La iglesia del Santo Sepulcro me pareció un parque temático de la fe en el que los fieles oyen lo que quieren oír y ven lo que desean ver. Sin embargo, si uno se aleja de las naves principales de la iglesia, aún es posible percibir algo de espiritualidad. En mi caso, caminando por una de sus galerías, encontré una procesión de franciscanos. Formando dos filas, los monjes y los fieles que los seguían portaban velas y se paraban ante cada estación del Via Crucis, entonando oraciones. La potencia de sus voces y los cánticos en latín me hicieron evadirme de la realidad por unos minutos. Les seguí a cierta distancia, pero pronto me desencanté al comprobar cómo algunos de los monjes franciscanos que iban más atrasados manipulaban sus teléfonos móviles. Me alejé de la procesión y exploré algunos de los pasadizos más escondidos de la iglesia, pero sólo encontré basura y pintadas en las paredes. Me fui de allí más desengañado de lo que entré. Decidí que buscaría la espiritualidad lejos de las grandes iglesias. Al fin y al cabo, como todo símbolo de poder, están diseñadas para vender una imagen. Y la imagen que transmitía el Santo Sepulcro era de decadencia. De una profunda decadencia moral.

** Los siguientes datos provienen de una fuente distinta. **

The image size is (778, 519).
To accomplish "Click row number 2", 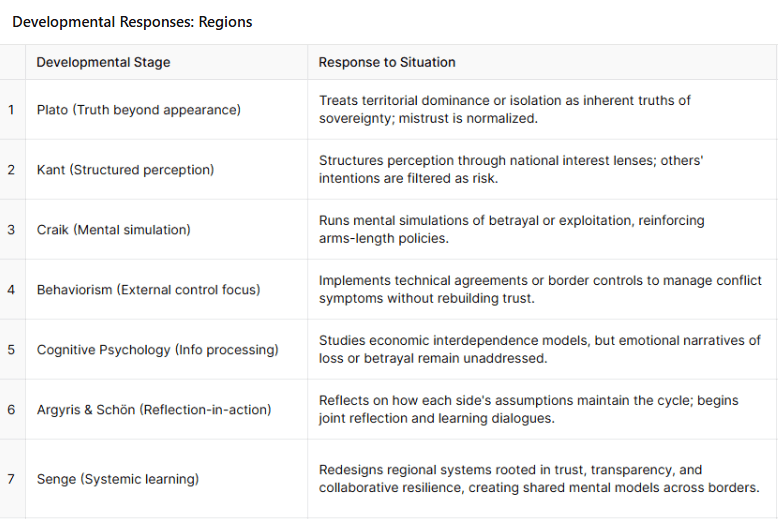I will click(x=11, y=170).
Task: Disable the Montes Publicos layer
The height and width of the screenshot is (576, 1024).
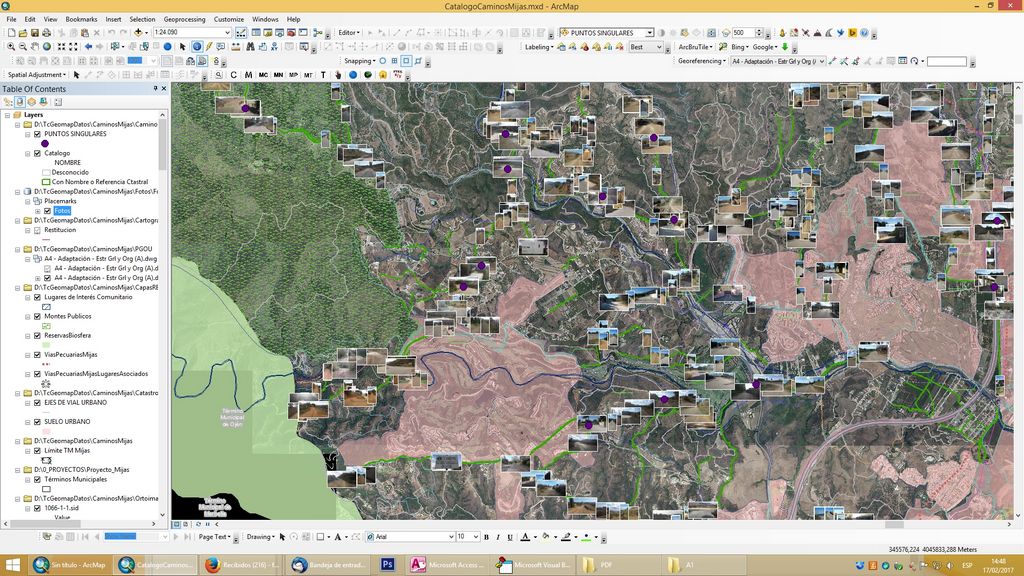Action: coord(38,316)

En los días siguientes visité San Juan de Acre, la ciudad de los cruzados por excelencia. Lo único destacable fue el viaje en autobús. No se conoce un país hasta que se viaja en un autobús de línea. Compartí asiento con soldados, judíos ultraortodoxos y árabes israelíes. Lejos de lo que pueda pensarse, las diferentes religiones y etnias coexisten en una aparente calma. Israel, al fin y al cabo, es un país con apenas sesenta años de historia y se construyó gracias a la inmigración. Existe una gran diversidad de culturas y de razas, aunque no es difícil apreciar que también hay racismo en la sociedad israelí. Los judíos askenazíes, de origen europeo, siguen constituyendo la élite. Los sefardíes, originarios del norte de África les siguen y en último lugar están los árabes israelíes, auténticos ciudadanos de segunda, apartados de las estructuras de poder y condenados a los trabajos menos remunerados y valorados. En la estación de autobuses de Jaffa pude verlo. Todos los trabajadores de las tiendas y de las empresas de limpieza tenían unos inequívocos rasgos árabes.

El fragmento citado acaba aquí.